*APLICA LO LEÍDO:*
(a) En el fragmento sobre la curación de Naamán, ¿cuántas veces le manda Eliseo lavarse en el Jordán?
(b) Copia literalmente el fragmento sobre la curación de Naamán desde "Así pues, todo" hasta "manera. Veamos cómo.".

*FRAGMENTO DEL DOCUMENTO:*
# # # #

Así pues, todo parece indicar que Jesús no sólo quiso sanar a aquel enfermo, sino hacerlo sentir bien en todos los sentidos que pueda tener esta expresión. Pero afirmar que nadie había hecho nada semejante en Israel, ¿no es cargar las tintas, como suele decirse? ¡De ninguna manera! En el Antiguo Testamento se cuanta la curación de un leproso por obra del profeta Eliseo, pero aquí las cosas sucedieron de muy distinta manera. Veamos cómo.
“Naamán, general del ejército del rey sirio, era un hombre que gozaba de la estima y del favor de su señor…, pero era leproso. En una incursión, una banda de sirios llevó a Israel a una muchacha que quedó como sirvienta de la mujer de Naamán, y dijo a su señora: ‘Ojalá mi señor fuera a ver al profeta de Samaria; él lo libraría de su enfermedad’. Naamán fue a informar a su señor: ‘La mujer israelita ha dicho esto y esto otro’. El rey sirio le dijo: ‘Ven, que te doy una carta para el rey de Israel’. Naamán se puso en camino, llevando tres quintales de plata, seis mil monedas de oro y diez trajes. Presentó al rey de Israel la carta, que decía así: ‘Cuando recibas esta carta, verás que te envío a mi ministro Naamán para que lo libres de su enfermedad’. Cuando el rey de Israel leyó la carta, se rasgó las vestiduras, exclamando: ‘¿Es que soy yo un dios capaz de dar muerte o vida para que me encargue éste de librar a un hombre de su enfermedad?’.
“El profeta Eliseo se enteró de que el rey de Israel se había rasgado las vestiduras, y le envió este recado: ‘¿Por qué te has rasgado las vestiduras? Que venga a mí y verá que hay un profeta en Israel’.
“Naamán llegó con sus caballos y su carroza y se detuvo ante la puerta de Eliseo. Eliseo mandó uno a decirle: ‘Ve a lavarte siete veces en el Jordán y tu carne quedará limpia’ ” (2 Reyes 5, 1-10).

# # # #

*FILAS DE DATOS:*
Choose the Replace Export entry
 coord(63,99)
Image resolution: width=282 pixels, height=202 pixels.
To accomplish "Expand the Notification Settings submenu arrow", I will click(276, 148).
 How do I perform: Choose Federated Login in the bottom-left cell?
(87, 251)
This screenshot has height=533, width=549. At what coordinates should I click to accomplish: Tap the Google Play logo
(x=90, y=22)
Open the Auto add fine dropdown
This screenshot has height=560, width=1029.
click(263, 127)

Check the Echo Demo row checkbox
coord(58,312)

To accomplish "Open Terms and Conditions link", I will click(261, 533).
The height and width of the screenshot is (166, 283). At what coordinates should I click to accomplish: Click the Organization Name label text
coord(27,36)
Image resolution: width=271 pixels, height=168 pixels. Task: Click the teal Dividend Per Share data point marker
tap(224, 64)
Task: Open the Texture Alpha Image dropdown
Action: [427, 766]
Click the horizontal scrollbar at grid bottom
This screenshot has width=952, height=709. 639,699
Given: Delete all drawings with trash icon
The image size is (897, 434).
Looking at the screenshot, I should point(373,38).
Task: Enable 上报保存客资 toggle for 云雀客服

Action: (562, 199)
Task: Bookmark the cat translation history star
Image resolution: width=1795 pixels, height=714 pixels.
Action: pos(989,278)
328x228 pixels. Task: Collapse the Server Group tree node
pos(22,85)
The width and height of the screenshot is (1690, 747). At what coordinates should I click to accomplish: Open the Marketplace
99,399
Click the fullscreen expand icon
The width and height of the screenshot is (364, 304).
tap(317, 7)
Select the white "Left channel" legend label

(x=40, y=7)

# # # #

*RESPUESTAS:*
(a) Siete veces.

(b)
Así pues, todo parece indicar que Jesús no sólo quiso sanar a aquel enfermo, sino hacerlo sentir bien en todos los sentidos que pueda tener esta expresión. Pero afirmar que nadie había hecho nada semejante en Israel, ¿no es cargar las tintas, como suele decirse? ¡De ninguna manera! En el Antiguo Testamento se cuanta la curación de un leproso por obra del profeta Eliseo, pero aquí las cosas sucedieron de muy distinta manera. Veamos cómo.